Commanders and leaders
- Abraham Duquesne: Carlo Tasso Juan Maria Doria Juan Tomas Enriquez de Cabrera

= Bombardment of Genoa =

1684 military event

The Bombardment of Genoa was a military event during the War of the Reunions when France bombarded the city of Genoa from the sea between May 18 and May 28, 1684.

==Background==
The Republic of Genoa was strategically a very important ally of the Spanish Empire, as the Spanish Duchy of Milan was landlocked. All transport between Spain and Milan went through the port of Genoa. Furthermore, the financing of the Spanish crown by the Genoese bankers had made both countries natural allies ever since 1557, when the state bankruptcy of Philip II had ended the reign of the German Fuggers as Spanish financiers.

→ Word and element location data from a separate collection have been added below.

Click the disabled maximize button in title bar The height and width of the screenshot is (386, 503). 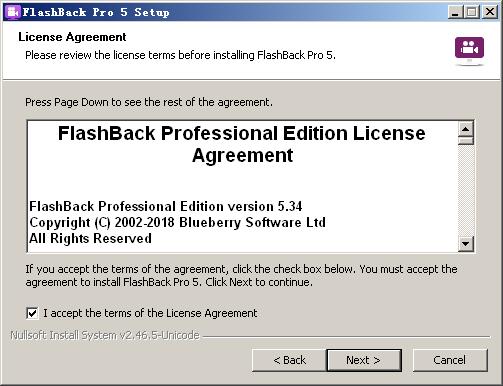pos(472,12)
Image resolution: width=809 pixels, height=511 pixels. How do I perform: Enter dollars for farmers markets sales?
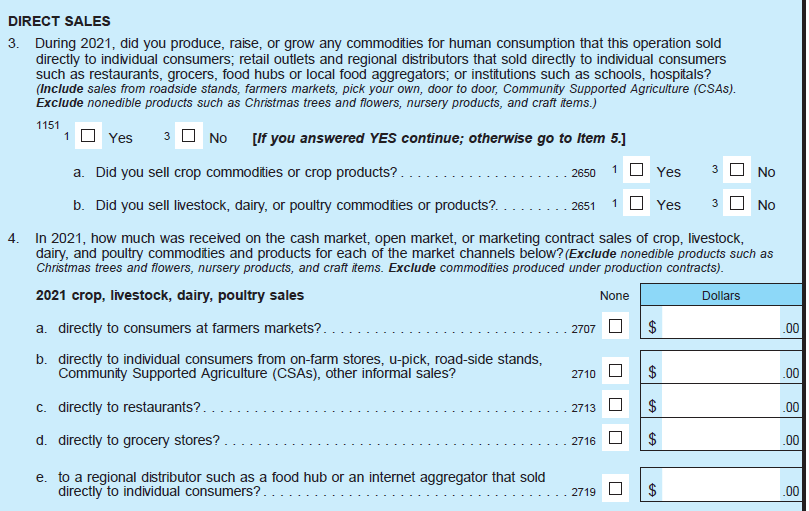(720, 324)
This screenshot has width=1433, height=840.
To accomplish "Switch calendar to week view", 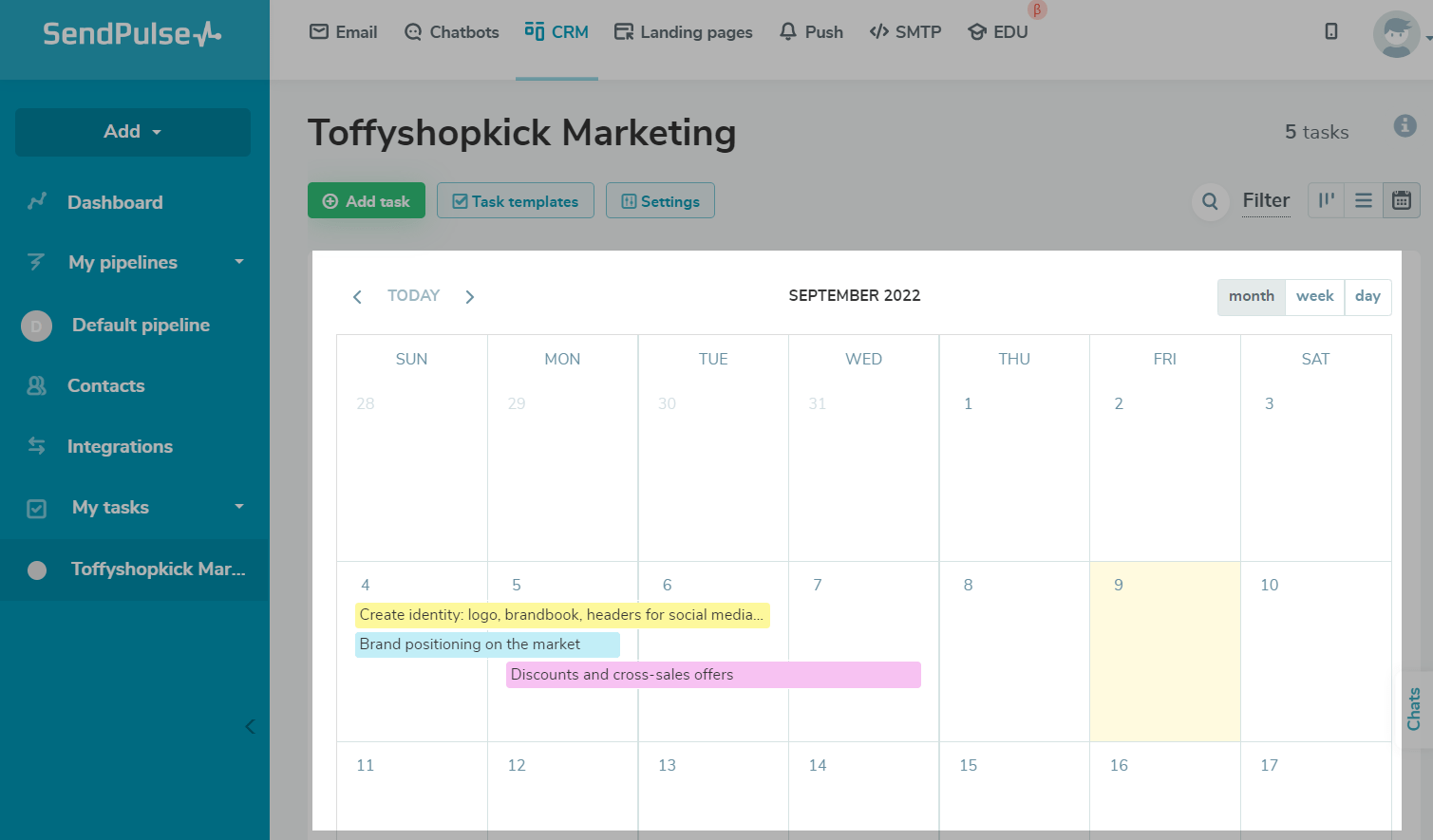I will coord(1314,296).
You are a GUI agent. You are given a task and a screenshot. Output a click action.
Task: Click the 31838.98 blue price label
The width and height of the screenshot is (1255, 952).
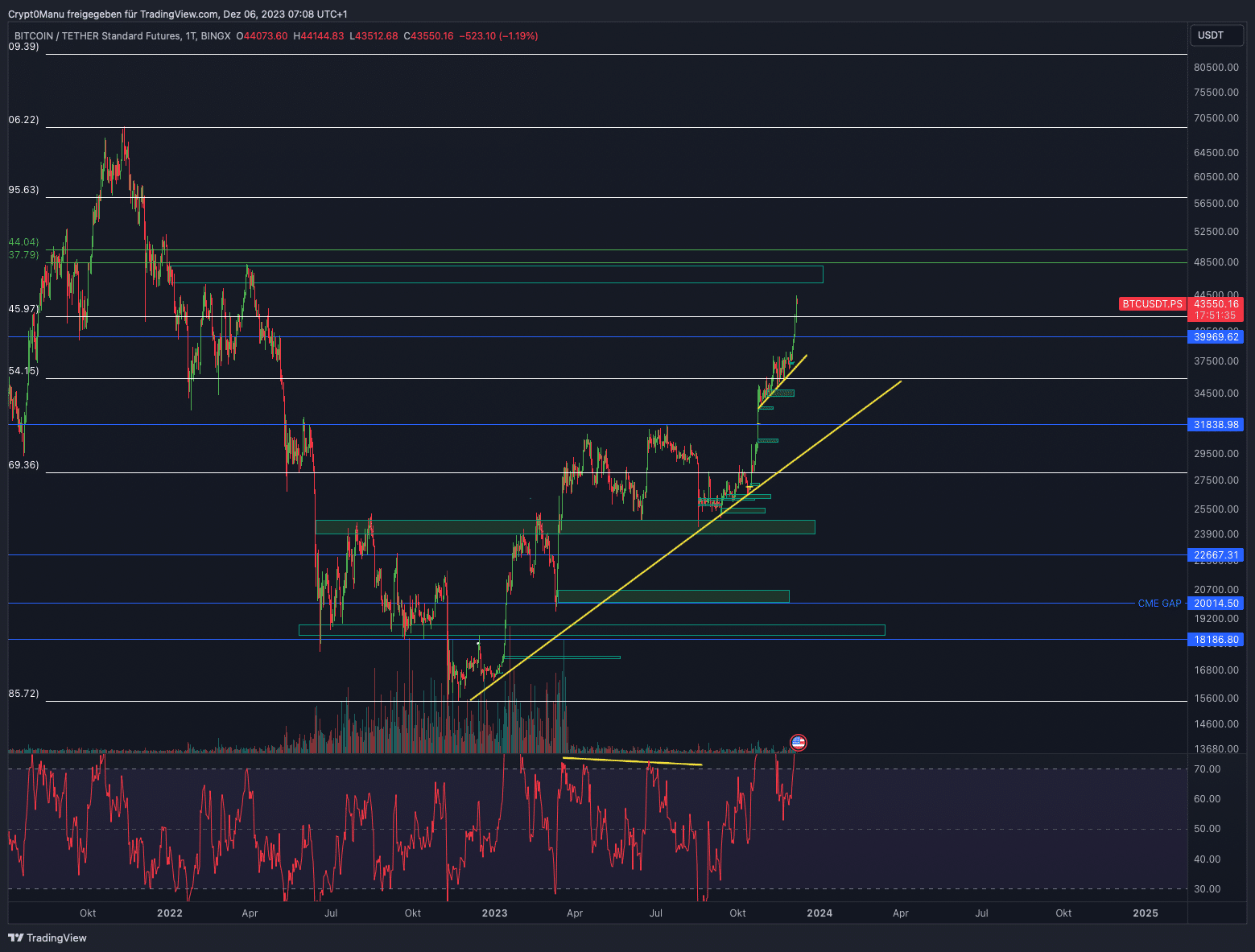1216,425
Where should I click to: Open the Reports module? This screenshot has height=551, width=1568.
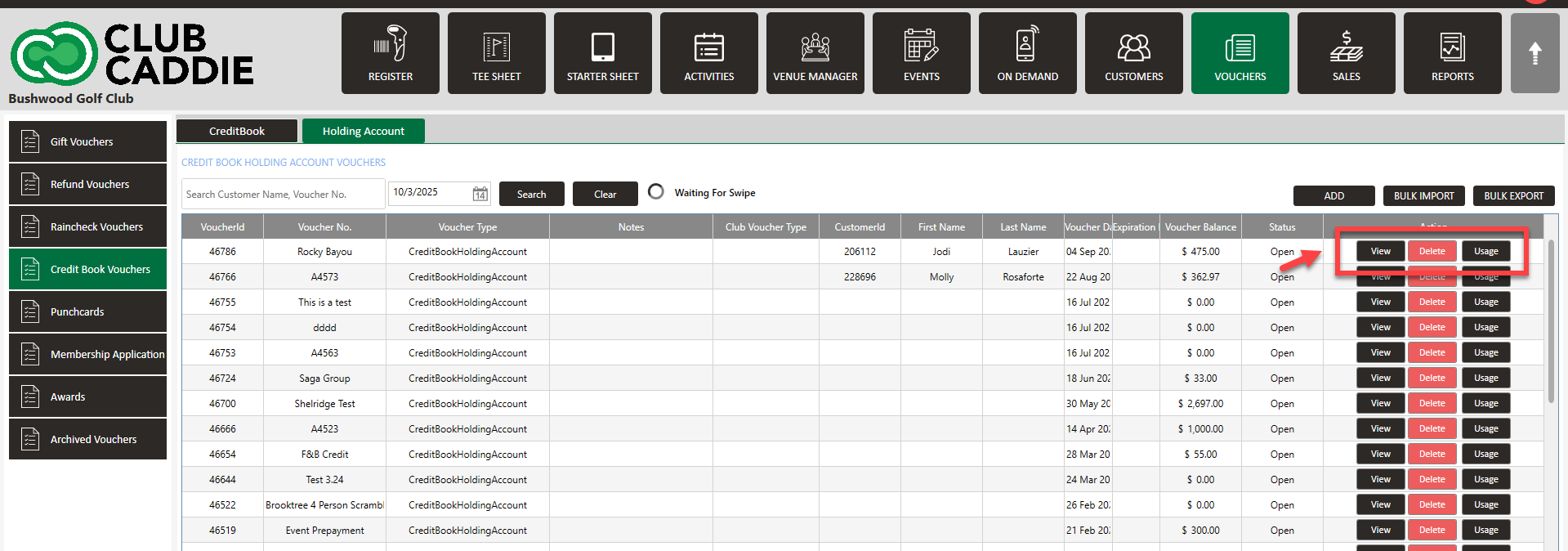[x=1452, y=53]
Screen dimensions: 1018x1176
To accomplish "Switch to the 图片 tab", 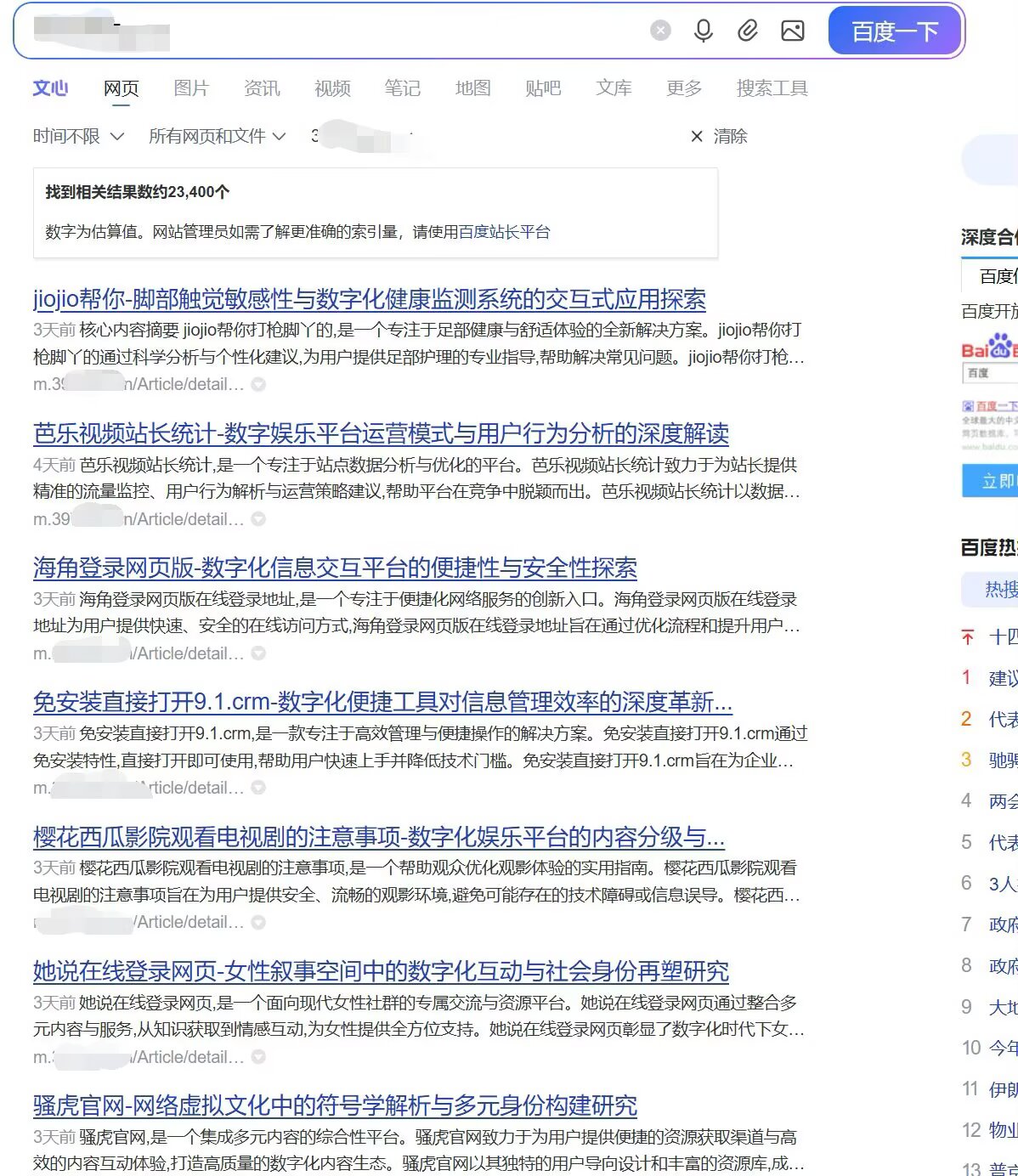I will pyautogui.click(x=191, y=88).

After the War of Devolution and the Franco-Dutch War (1672-78), it was clear that France had replaced Spain as the most powerful country in Europe. France's big clash with Genoa came in 1672, when a Dutch ship anchored in the city captured several French vessels. The French court accused Genoa of allowing the attack and retaliated confiscating all the Genoese ships in Provenza. In response, Genoese batteries bombarded all the French ships in sight, and when France demanded reparations, they only handed four artillerymen to be punished.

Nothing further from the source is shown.